Re: [PATCH 2/5] index-format.txt: document SHA-256 index format

Derrick Stolee <stolee@xxxxxxxxx> · Fri, 14 Aug 2020 08:28:13 -0400

On 8/14/2020 8:21 AM, Martin Ågren wrote:
> Similar to a recent commit, document that in SHA-1 repositories, we use
> SHA-1 and in SHA-256 repositories, we use SHA-256, then replace all
> other uses of "SHA-1" with something more neutral.
> 
> Signed-off-by: Martin Ågren <martin.agren@xxxxxxxxx>
> ---
>  Documentation/technical/index-format.txt | 27 +++++++++++++-----------
>  1 file changed, 15 insertions(+), 12 deletions(-)
> 
> diff --git a/Documentation/technical/index-format.txt b/Documentation/technical/index-format.txt
> index faa25c5c52..827ece2ed1 100644
> --- a/Documentation/technical/index-format.txt
> +++ b/Documentation/technical/index-format.txt
> @@ -3,8 +3,11 @@ Git index format
>  
>  == The Git index file has the following format
>  
> -  All binary numbers are in network byte order. Version 2 is described
> -  here unless stated otherwise.
> +  All binary numbers are in network byte order.
> +  In a repository using the traditional SHA-1, checksums and object IDs
> +  (object names) mentioned below are all computed using SHA-1.  Similarly,
> +  in SHA-256 repositories, these values are computed using SHA-256.
> +  Version 2 is described here unless stated otherwise.
>  
>     - A 12-byte header consisting of
>  
> @@ -32,7 +35,7 @@ Git index format
>  
>       Extension data
>  
> -   - 160-bit SHA-1 over the content of the index file before this
> +   - 160-bit hash checksum over the content of the index file before this
>       checksum.

If this hash is flexible, then "160-bit" is not correct anymore, right?

>  == Index entry
> @@ -80,7 +83,7 @@ Git index format
>    32-bit file size
>      This is the on-disk size from stat(2), truncated to 32-bit.
>  
> -  160-bit SHA-1 for the represented object
> +  160-bit object name for the represented object

Same here. The later instances of "160-bit" were dropped.
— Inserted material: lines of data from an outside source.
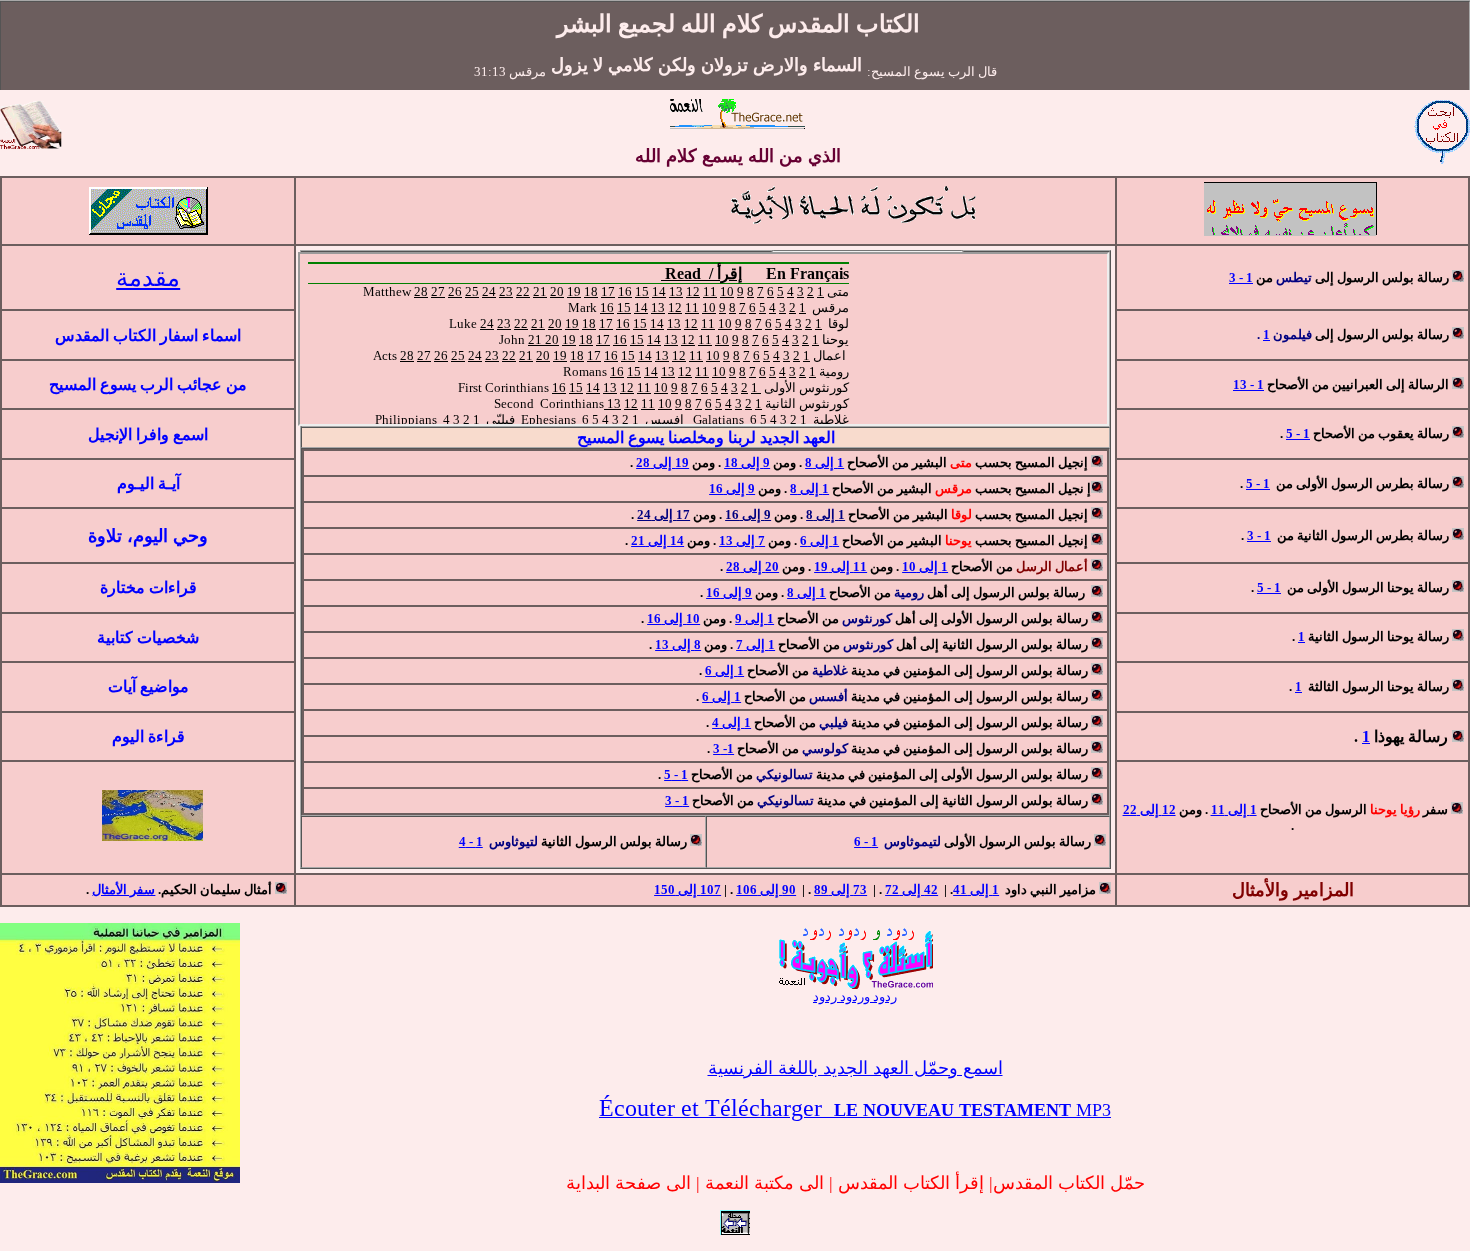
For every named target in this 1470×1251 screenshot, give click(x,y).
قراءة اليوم (148, 736)
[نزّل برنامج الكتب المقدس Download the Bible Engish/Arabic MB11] (148, 231)
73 (840, 889)
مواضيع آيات (148, 686)
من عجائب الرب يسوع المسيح (148, 384)
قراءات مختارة (148, 587)
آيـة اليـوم (148, 483)
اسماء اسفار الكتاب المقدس (148, 335)
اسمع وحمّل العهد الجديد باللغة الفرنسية (855, 1068)
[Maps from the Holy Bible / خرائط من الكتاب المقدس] (152, 835)
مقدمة (148, 278)
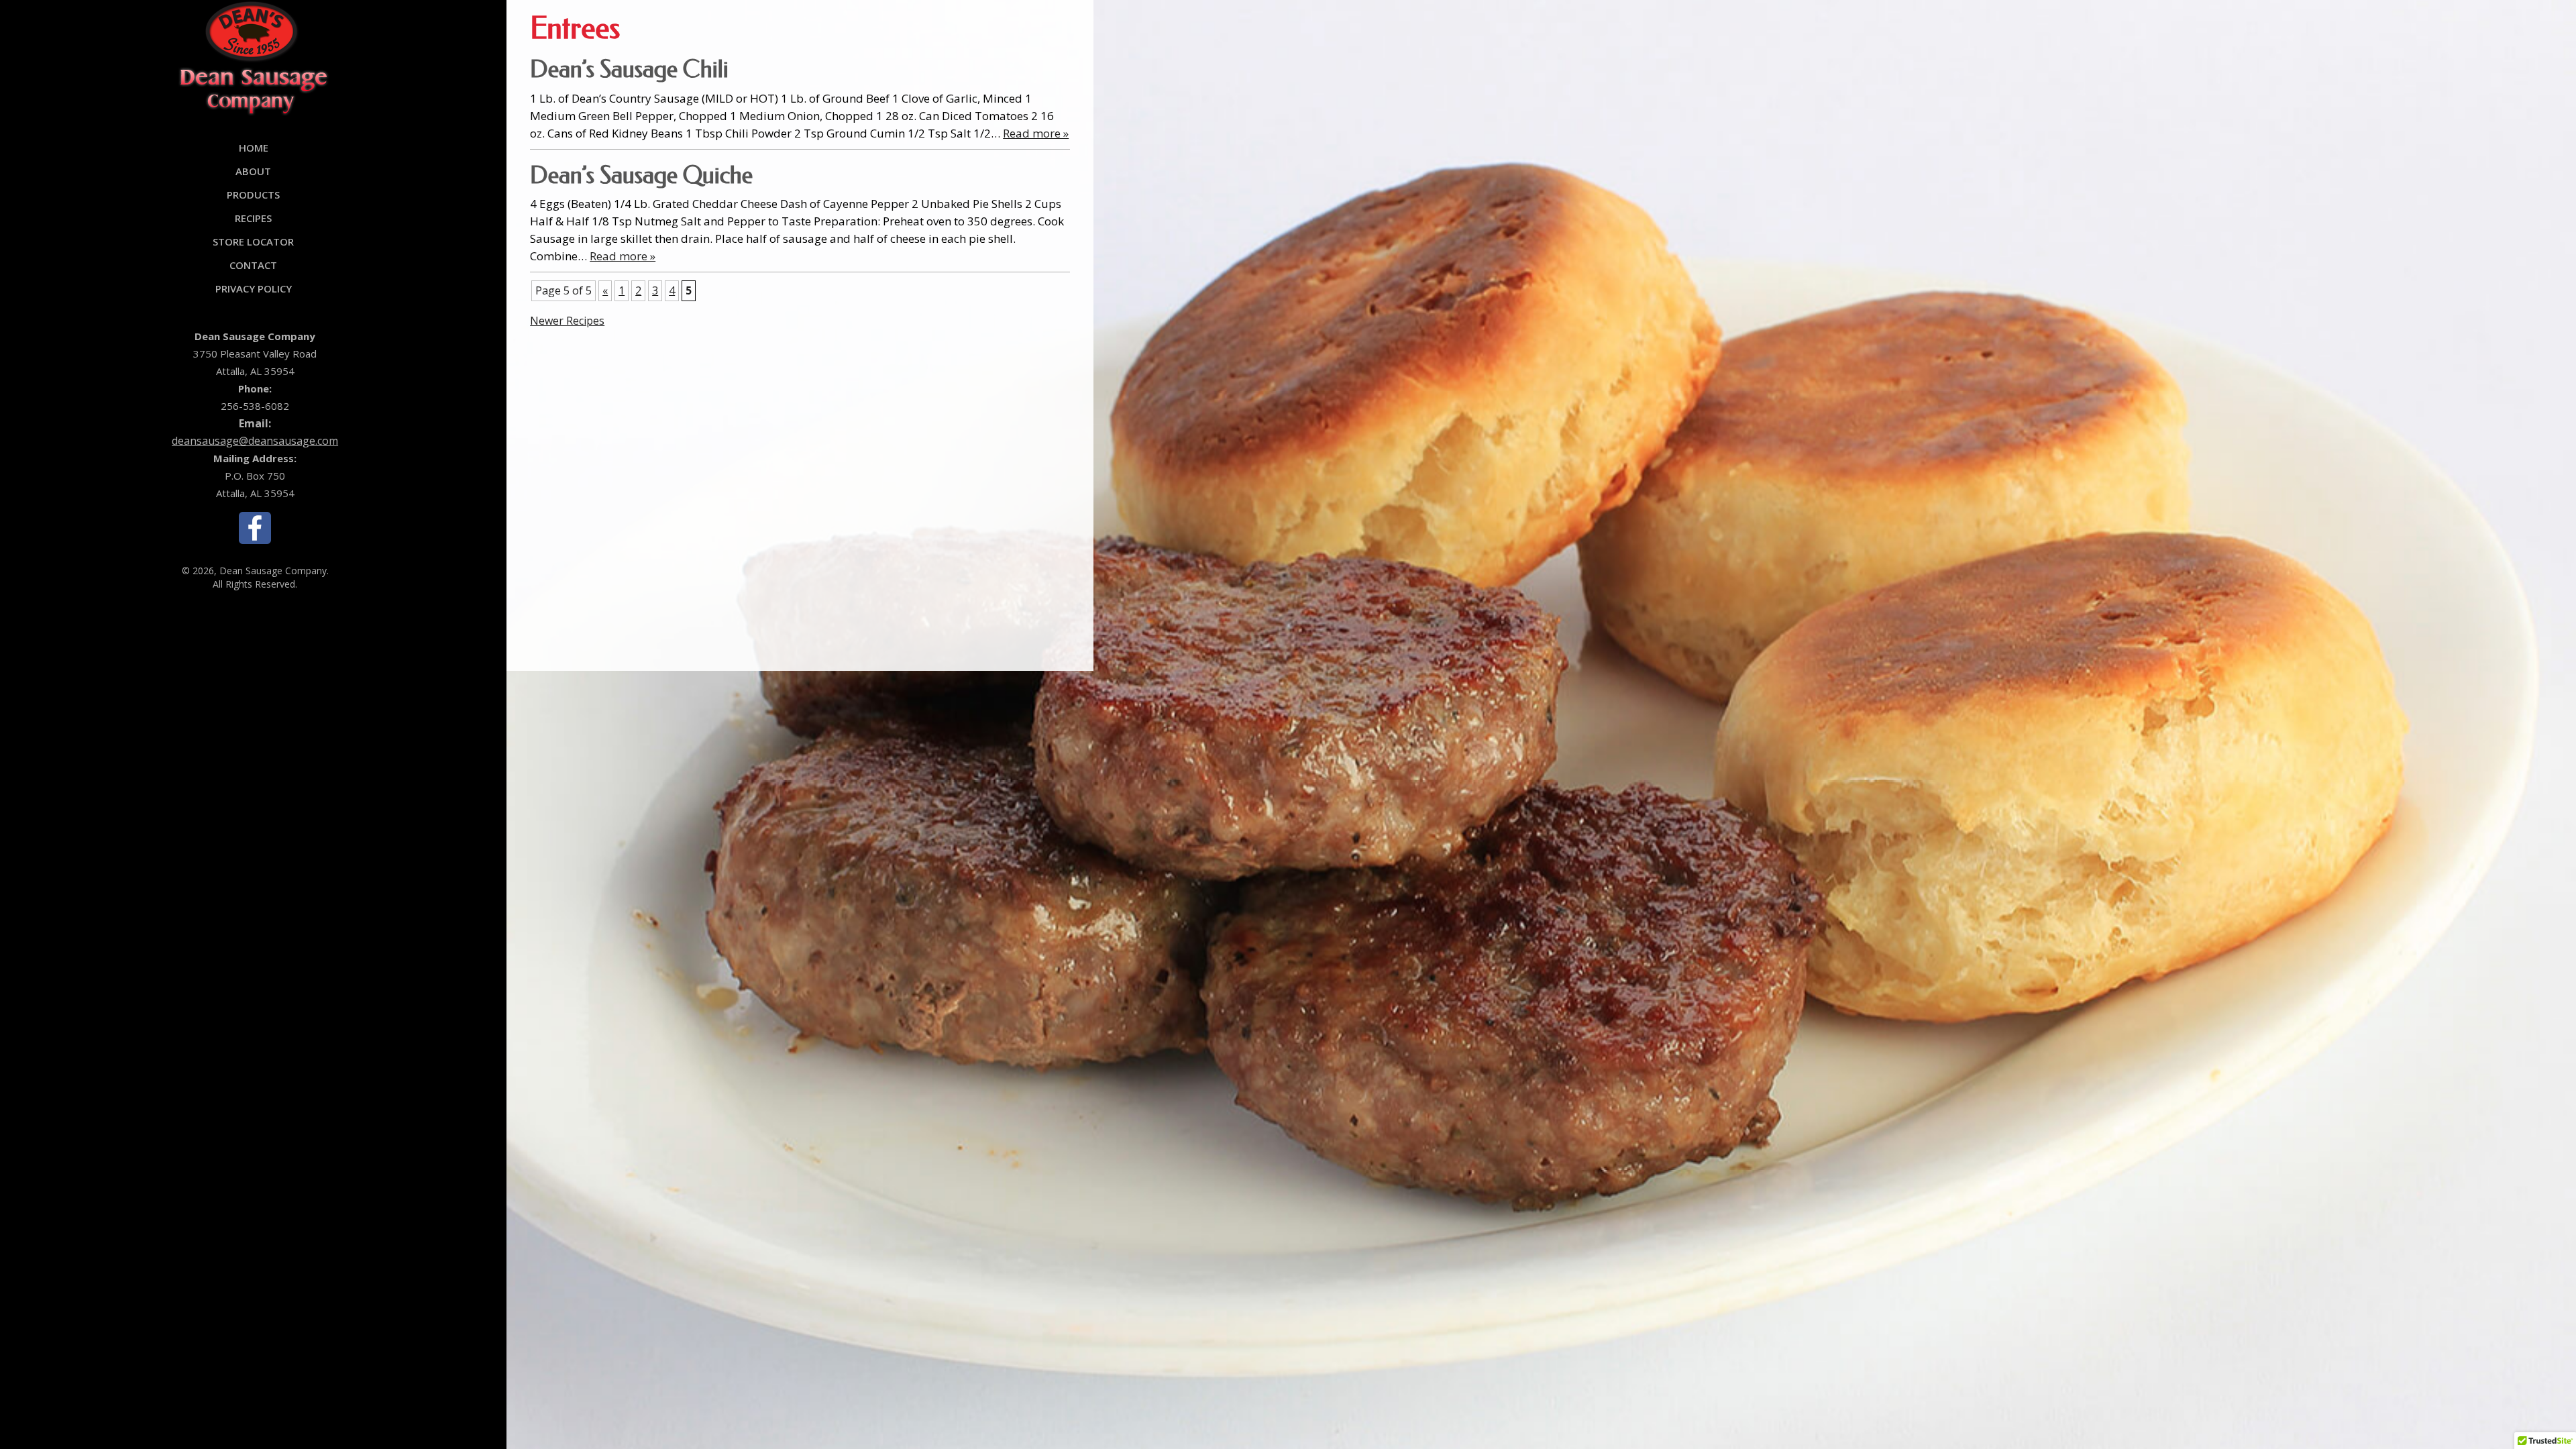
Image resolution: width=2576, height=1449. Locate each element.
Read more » (1036, 133)
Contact (253, 265)
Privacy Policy (253, 288)
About (253, 171)
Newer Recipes (567, 320)
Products (253, 194)
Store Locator (253, 241)
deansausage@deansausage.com (255, 440)
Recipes (253, 218)
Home (253, 147)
>    A 16-bit 'flags' field split into (high to low bits)
>  
> @@ -211,8 +214,8 @@ Git index format
>  
>    The extension consists of:
>  
> -  - 160-bit SHA-1 of the shared index file. The shared index file path
> -    is $GIT_DIR/sharedindex.<SHA-1>. If all 160 bits are zero, the
> +  - Hash of the shared index file. The shared index file path
> +    is $GIT_DIR/sharedindex.<hash>. If all bits are zero, the
>      index does not require a shared index file.
>  
>    - An ewah-encoded delete bitmap, each bit represents an entry in the
> @@ -253,10 +256,10 @@ Git index format
>  
>    - 32-bit dir_flags (see struct dir_struct)
>  
> -  - 160-bit SHA-1 of $GIT_DIR/info/exclude. Null SHA-1 means the file
> +  - Hash of $GIT_DIR/info/exclude. A null hash means the file
>      does not exist.
>  
> -  - 160-bit SHA-1 of core.excludesfile. Null SHA-1 means the file does
> +  - Hash of core.excludesfile. A null hash means the file does
>      not exist.
>  
>    - NUL-terminated string of per-dir exclude file name. This usually
> @@ -285,13 +288,13 @@ The remaining data of each directory block is grouped by type:
>    - An ewah bitmap, the n-th bit records "check-only" bit of
>      read_directory_recursive() for the n-th directory.
>  
> -  - An ewah bitmap, the n-th bit indicates whether SHA-1 and stat data
> +  - An ewah bitmap, the n-th bit indicates whether hash and stat data
>      is valid for the n-th directory and exists in the next data.
>  
>    - An array of stat data. The n-th data corresponds with the n-th
>      "one" bit in the previous ewah bitmap.
>  
> -  - An array of SHA-1. The n-th SHA-1 corresponds with the n-th "one" bit
> +  - An array of hashes. The n-th hash corresponds with the n-th "one" bit
>      in the previous ewah bitmap.
>  
>    - One NUL.
> @@ -330,12 +333,12 @@ The remaining data of each directory block is grouped by type:
>  
>    - 32-bit offset to the end of the index entries
>  
> -  - 160-bit SHA-1 over the extension types and their sizes (but not
> +  - Hash over the extension types and their sizes (but not
>  	their contents).  E.g. if we have "TREE" extension that is N-bytes
>  	long, "REUC" extension that is M-bytes long, followed by "EOIE",
>  	then the hash would be:
>  
> -	SHA-1("TREE" + <binary representation of N> +
> +	Hash("TREE" + <binary representation of N> +
>  		"REUC" + <binary representation of M>)
>  
>  == Index Entry Offset Table
> 

Thanks,
-Stolee